**What to work on**.
Without the pictures, set down every line of the data exactly.

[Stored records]
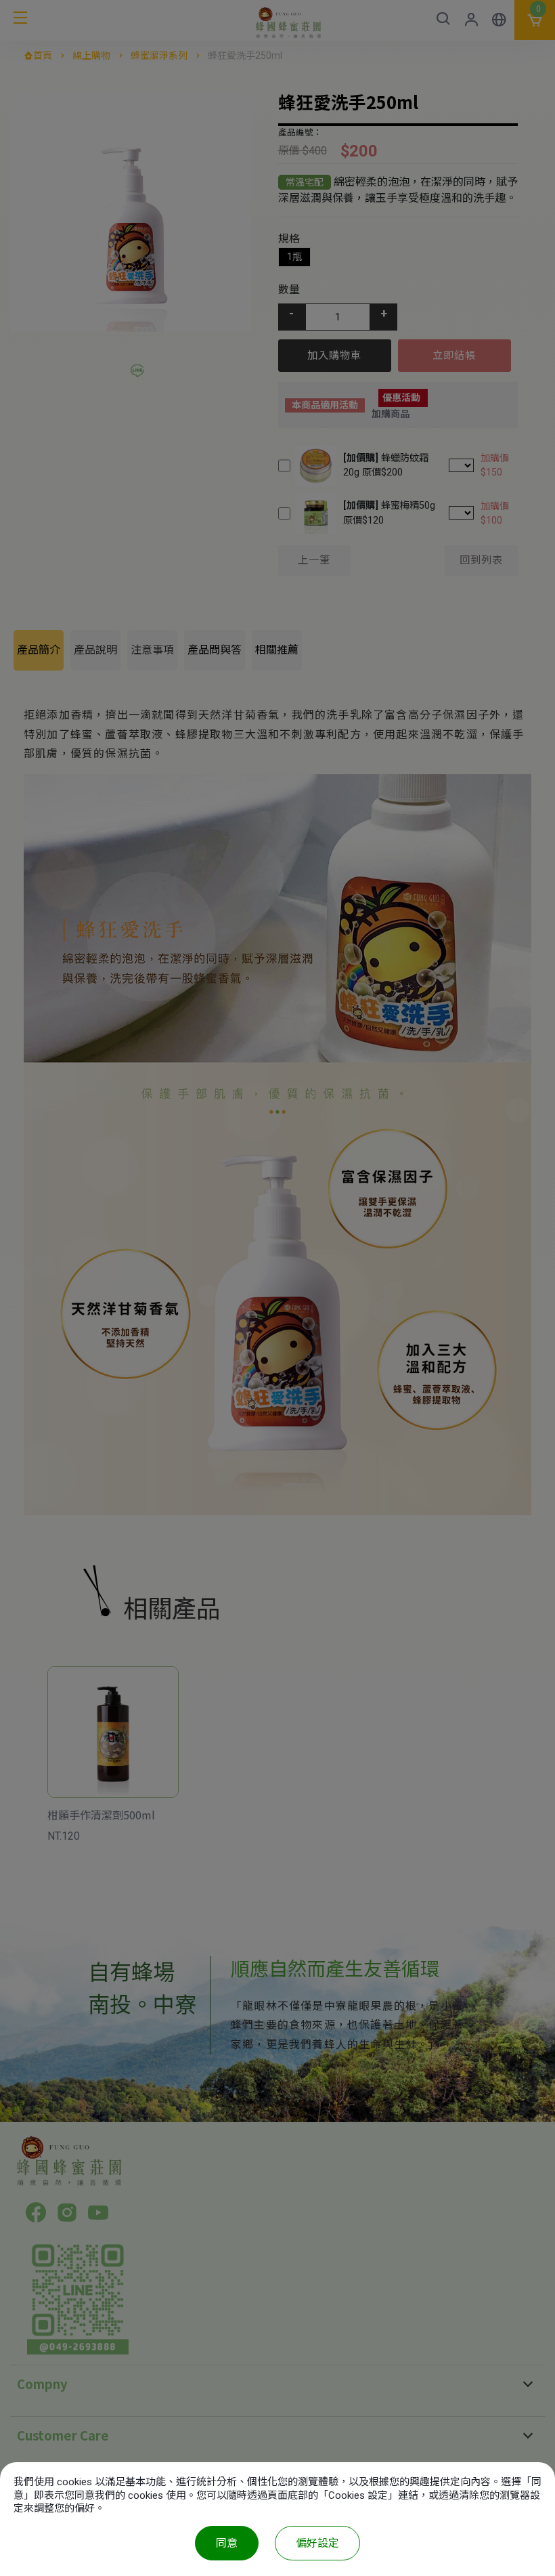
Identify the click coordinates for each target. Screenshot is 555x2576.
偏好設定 (317, 2543)
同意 (227, 2543)
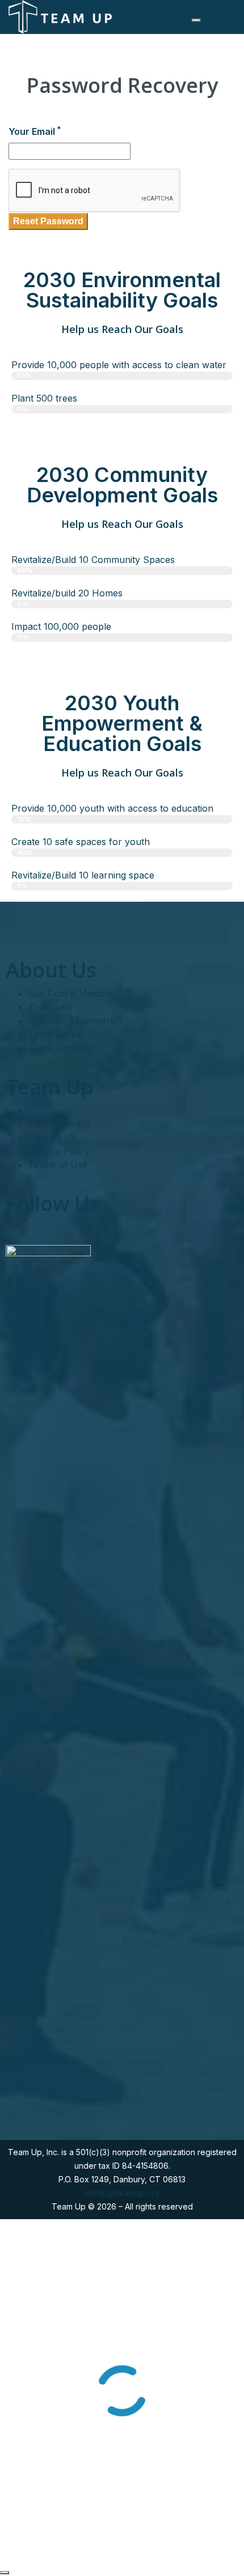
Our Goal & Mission (69, 993)
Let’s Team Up (59, 1123)
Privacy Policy (59, 1151)
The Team (50, 1007)
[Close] (4, 2572)
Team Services (60, 1048)
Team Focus (54, 1034)
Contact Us (52, 1137)
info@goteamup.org (122, 2193)
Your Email (35, 131)
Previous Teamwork (71, 1020)
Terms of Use (57, 1164)
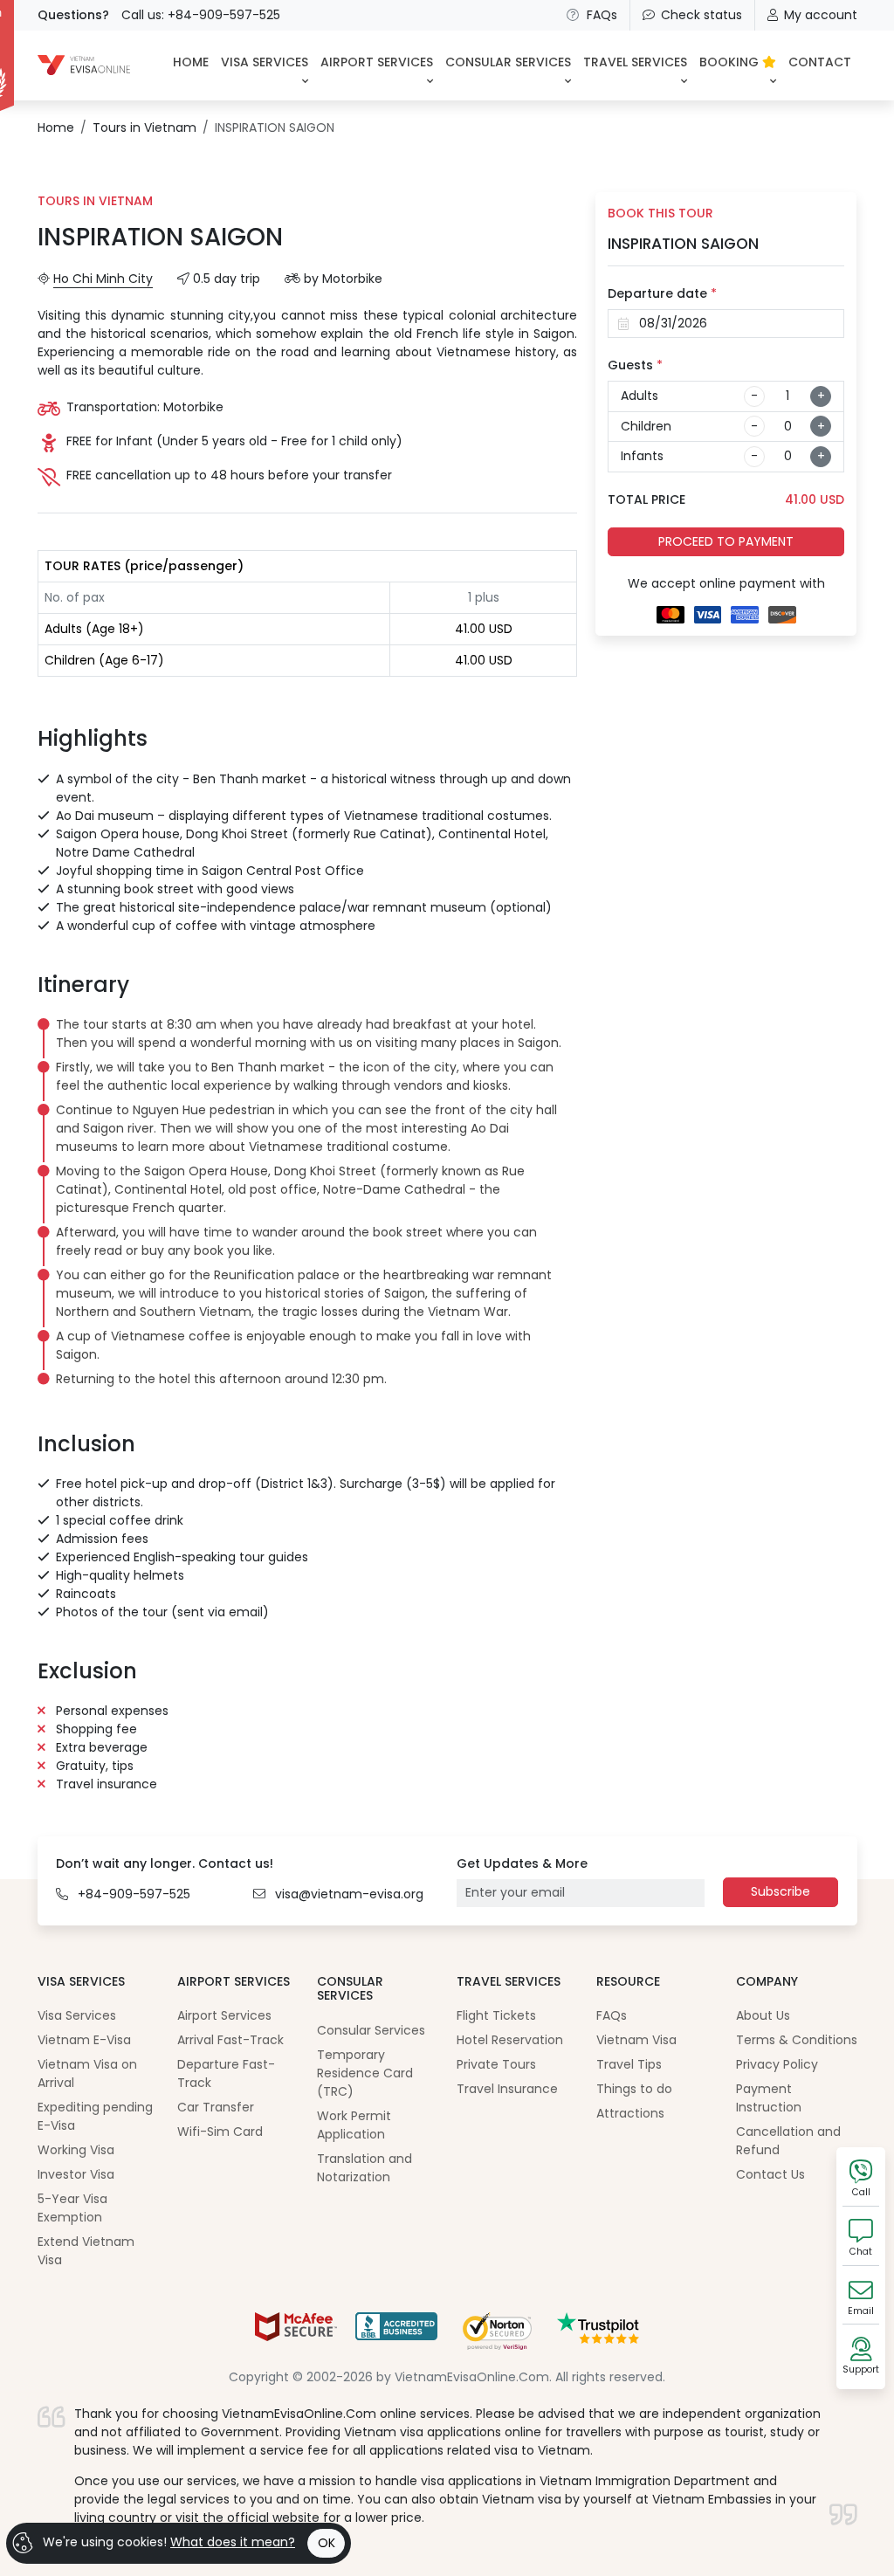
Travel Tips (629, 2064)
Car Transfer (215, 2107)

**Solution to the exercise**.
Identify the click coordinates for each target. Screenshot is 555x2576.
偏好設定 (317, 2543)
同意 (227, 2543)
Our Goal & Mission (69, 993)
Let’s Team Up (59, 1123)
Privacy Policy (59, 1151)
The Team (50, 1007)
[Close] (4, 2572)
Team Services (60, 1048)
Team Focus (54, 1034)
Contact Us (52, 1137)
info@goteamup.org (122, 2193)
Your Email (35, 131)
Previous Teamwork (71, 1020)
Terms of Use (57, 1164)
Travel Tips (629, 2064)
Car Transfer (215, 2107)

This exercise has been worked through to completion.